十津川の古道と歴史について調べたこと聞いたこと行ったとこ

西熊野街道について①


西熊野街道とは…

五條を通る紀州街道から分かれて、

168号線に沿うように南へ走る街道です。

 

途中(果無峠の手前、石楠辺)というところで、

高野街道

つまりは熊野古道小辺路と合流し、熊野本宮へと繋がっています。

 

参詣道として整備、利用されてきた小辺路

 

一方で、西熊野街道は、

より”人々の生活道”としての役割を担いながら、

集落と集落を結び、

幾年もの間、人・モノ・情報を運んできました。

今でも街道沿いには、

谷間を沿うようにして作られた棚田跡や、

人々の信仰、心の拠り所であっただろうお堂跡などが見られます。

f:id:makko0125:20191203150532j:plain

今なお崩れることなくそこにある石垣。

 

「何でこんな山奥に住んでるんだろう???」

と、一見疑問を持ってしまう集落も、

実は西熊野街道をはじめとする山道が通っており、

アスファルトの道路が建設されるまでは、

交通など便のいい集落だったのだろうと予測できます。

 

かつては役場や警察署などの行政機関が、

今現在の小原ではなく、

この西熊野街道が通る小森という集落にあったということも、

その一例です。

また、西熊野街道が十津川の人々にとって、

重要な道として機能していたことが分かります。

f:id:makko0125:20191203150539j:plain

旧役場跡。
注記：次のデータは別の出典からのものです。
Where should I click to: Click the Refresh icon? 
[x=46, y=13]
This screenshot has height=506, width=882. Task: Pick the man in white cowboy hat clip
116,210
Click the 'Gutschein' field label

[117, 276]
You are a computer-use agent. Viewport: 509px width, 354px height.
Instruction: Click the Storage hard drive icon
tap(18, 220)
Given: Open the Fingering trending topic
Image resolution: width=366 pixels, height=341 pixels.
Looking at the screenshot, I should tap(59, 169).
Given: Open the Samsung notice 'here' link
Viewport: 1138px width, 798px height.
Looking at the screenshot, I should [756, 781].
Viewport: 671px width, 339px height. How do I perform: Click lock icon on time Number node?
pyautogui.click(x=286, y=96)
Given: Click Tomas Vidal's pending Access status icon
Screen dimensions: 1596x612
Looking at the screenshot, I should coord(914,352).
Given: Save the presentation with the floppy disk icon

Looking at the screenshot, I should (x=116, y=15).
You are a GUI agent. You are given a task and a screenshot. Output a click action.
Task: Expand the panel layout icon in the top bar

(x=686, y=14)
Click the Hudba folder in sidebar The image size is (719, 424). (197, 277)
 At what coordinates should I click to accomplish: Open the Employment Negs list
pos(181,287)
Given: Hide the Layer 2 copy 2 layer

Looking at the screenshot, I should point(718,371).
(注:後ろに見える建物は役場でありません)

 

地元の人は、

”西熊野街道”という呼び名にはあまり馴染みはなく、

その土地土地で呼び名があったようですが、

おじいちゃんおばあちゃんからは、

「この道を通って役場へ行った。」

「この道は私たちの通学路だった。」

「隣の集落の祭りを見るために、この道を通って遊びに行った」

などの話をよく聞きました。

 

今現在、

十津川を縦断する国道168号線。

その国道と同じ役割を担い、

人々の生活を支えてきた西熊野街道

 

そして今なお残る、

街道沿いの人々の力強い生活の跡。

f:id:makko0125:20191203150542j:plain

小森と那知合の間にある掘り抜き。

 

ほんの一部にしか過ぎませんが、

シリーズにわたって、

実際に歩いた西熊野街道のルートやそこに関する情報などについて記録していきたいと思います。